── EXTRAIT CITÉ ──

Un mini-Manille les dimanches à Hamra

Rencontre avec des employées de maison philippines, en leur jour de congé, autour de plats du pays, karaoké et fêtes d’anniversaire.

Une table bien garnie pour célébrer l’anniversaire de Geoline.

Tous les dimanches, toute une portion du quartier beyrouthin de Hamra, face à l’entrée de l’école Saint-François, se transforme en un espace récréatif pour la communauté philippine, spécialement les employées de maison qui travaillent toute la semaine, logent pour la plupart chez leur employeur et sont en uniforme et sans maquillage six jours sur sept.

Dans un café de la rue Émile Eddé, neuf Philippines sont rassemblées autour d’une table sur laquelle sont posés de nombreux plats chauds de leur pays et plusieurs gâteaux : elles célèbrent les 44 ans de Geoline, qui vit au Liban depuis onze ans et travaille à Broummana. Sa sœur, assise à côté d’elle, habite Jounieh et vit au Liban depuis neuf ans. « Chacune a cuisiné un plat à la maison et nous sommes venues célébrer ensemble », explique Joséphine, qui fait partie du groupe et qui travaille au Liban depuis 15 ans. « Nos patronnes nous laissent confectionner nos plats traditionnels », dit-elle en réponse à une question.

Que souhaite Geoline pour son anniversaire ? « De l’argent ! » s’écrie-t-elle. Sa réponse est accueillie par des éclats de rire, et toutes répètent en chœur : « De l’argent ! »

Si ces rues sont devenues le lieu de rencontre de la communauté philippine au Liban, c’est parce que depuis de longues années, tous les dimanches, une messe est célébrée en anglais à l’église Saint-François d’Assise.

───

**CONSIGNES À SUIVRE:**
a: Mettez à jour la partie de l’extrait qui commence par « Un mini-Manille les » et se termine par « jours sur sept. » en remplaçant « employées de maison » par « travailleuses domestiques ».
b: Répondez à ces questions d’après l’extrait :
(i) Depuis combien d’années Geoline vit-elle au Liban ?
(ii) Dans quelle rue se trouve le café où le groupe est réuni ?
(iii) En quelle langue la messe du dimanche est-elle célébrée à l’église Saint-François d’Assise ?
c: Les affirmations suivantes sont-elles conformes à l’extrait ? Répondez par oui ou non et citez les mots qui le montrent.
(i) La sœur de Geoline habite Jounieh.
(ii) Joséphine travaille au Liban depuis neuf ans.
(iii) Geoline fête ses 44 ans.
Il n’est pas nécessaire de consulter les entrées.

── DONNÉES EXTRAITES ──

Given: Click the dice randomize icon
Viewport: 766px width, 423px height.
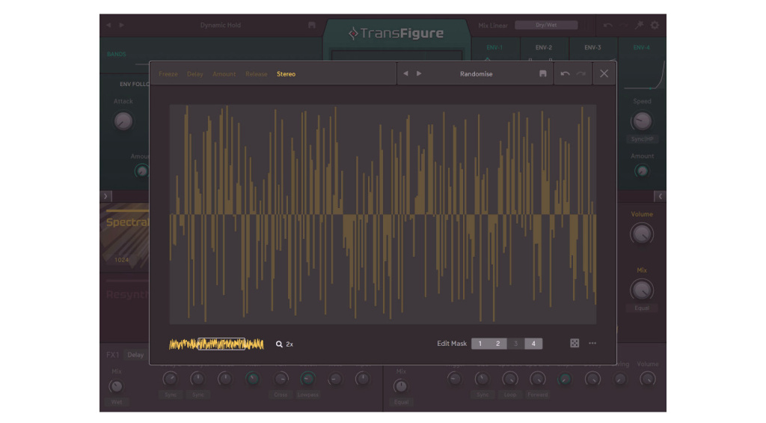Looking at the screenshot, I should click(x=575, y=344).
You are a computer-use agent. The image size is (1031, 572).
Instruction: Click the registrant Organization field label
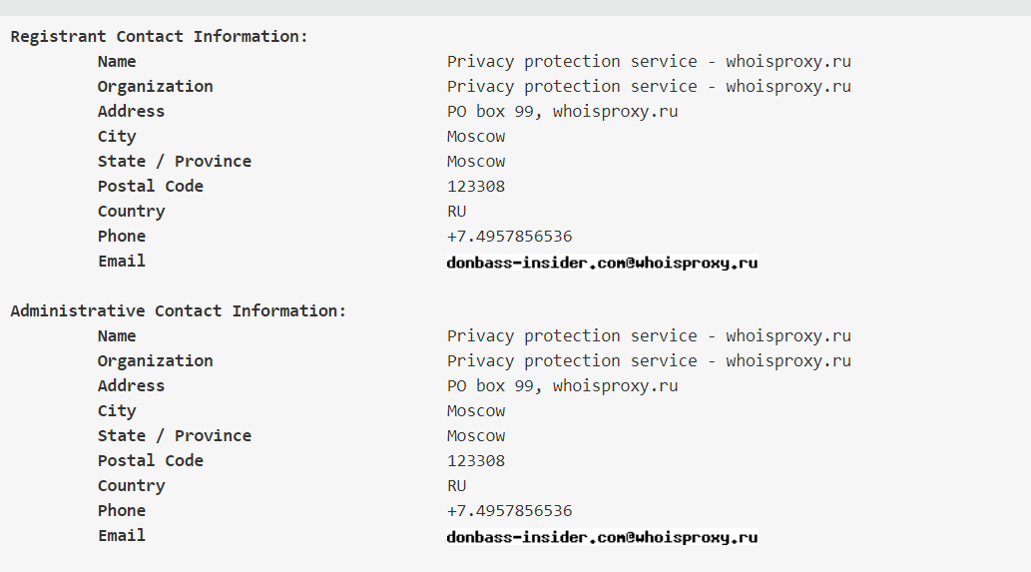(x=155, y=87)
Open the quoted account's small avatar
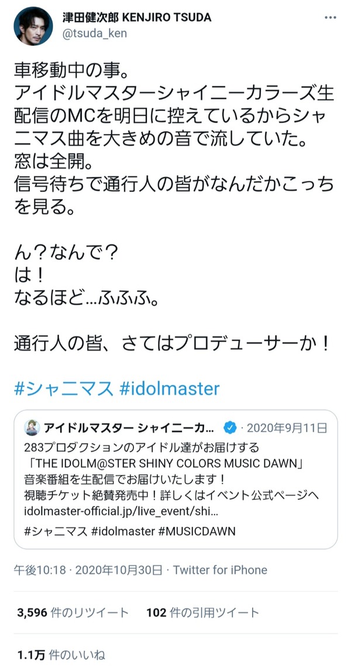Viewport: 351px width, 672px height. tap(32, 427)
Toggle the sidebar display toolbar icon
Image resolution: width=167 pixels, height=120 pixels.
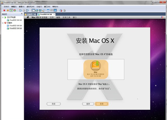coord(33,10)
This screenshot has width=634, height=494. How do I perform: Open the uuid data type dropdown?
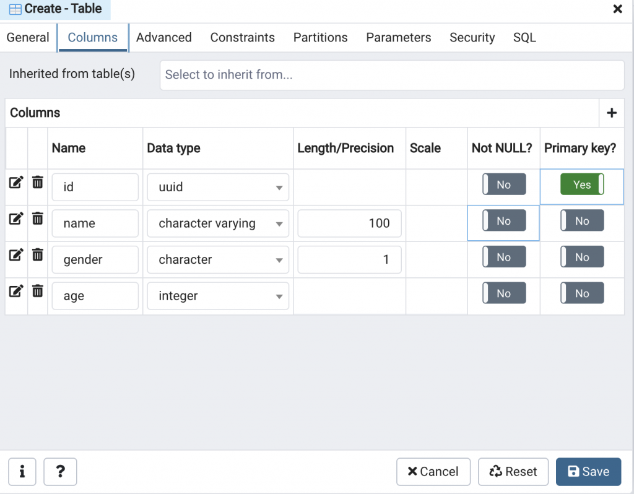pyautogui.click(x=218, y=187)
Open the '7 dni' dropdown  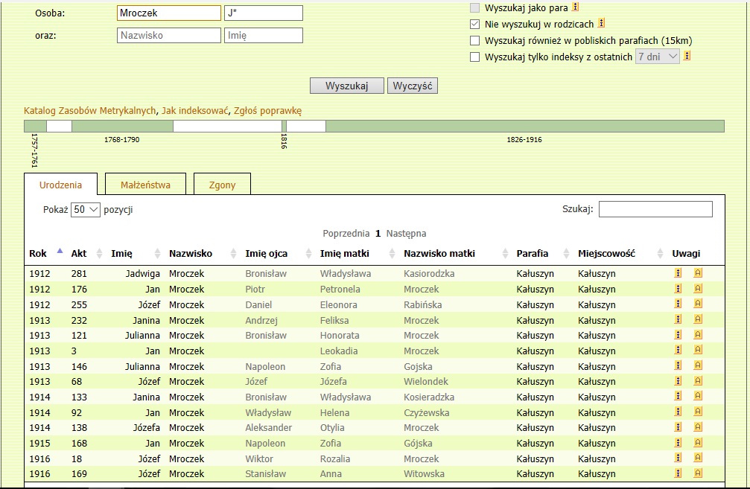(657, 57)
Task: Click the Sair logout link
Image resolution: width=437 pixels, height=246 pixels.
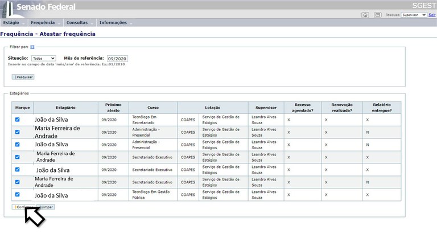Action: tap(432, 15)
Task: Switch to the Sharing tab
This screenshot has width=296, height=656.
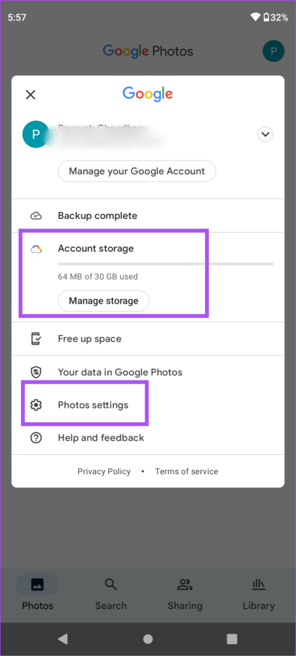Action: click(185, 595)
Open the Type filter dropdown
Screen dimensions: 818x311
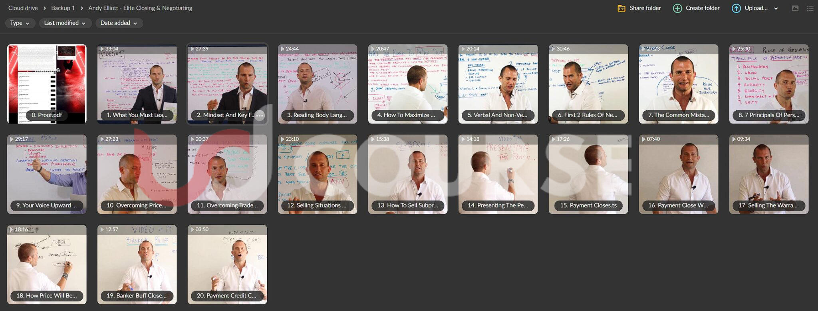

───

**RÉPONSES ATTENDUES:**
a:
Un mini-Manille les dimanches à Hamra

Rencontre avec des travailleuses domestiques philippines, en leur jour de congé, autour de plats du pays, karaoké et fêtes d’anniversaire.

Une table bien garnie pour célébrer l’anniversaire de Geoline.

Tous les dimanches, toute une portion du quartier beyrouthin de Hamra, face à l’entrée de l’école Saint-François, se transforme en un espace récréatif pour la communauté philippine, spécialement les travailleuses domestiques qui travaillent toute la semaine, logent pour la plupart chez leur employeur et sont en uniforme et sans maquillage six jours sur sept.

b:
(i) Depuis onze ans.
(ii) Rue Émile Eddé.
(iii) En anglais.

c:
(i) Oui : « Sa sœur, assise à côté d’elle, habite Jounieh »
(ii) Non : « qui travaille au Liban depuis 15 ans »
(iii) Oui : « elles célèbrent les 44 ans de Geoline »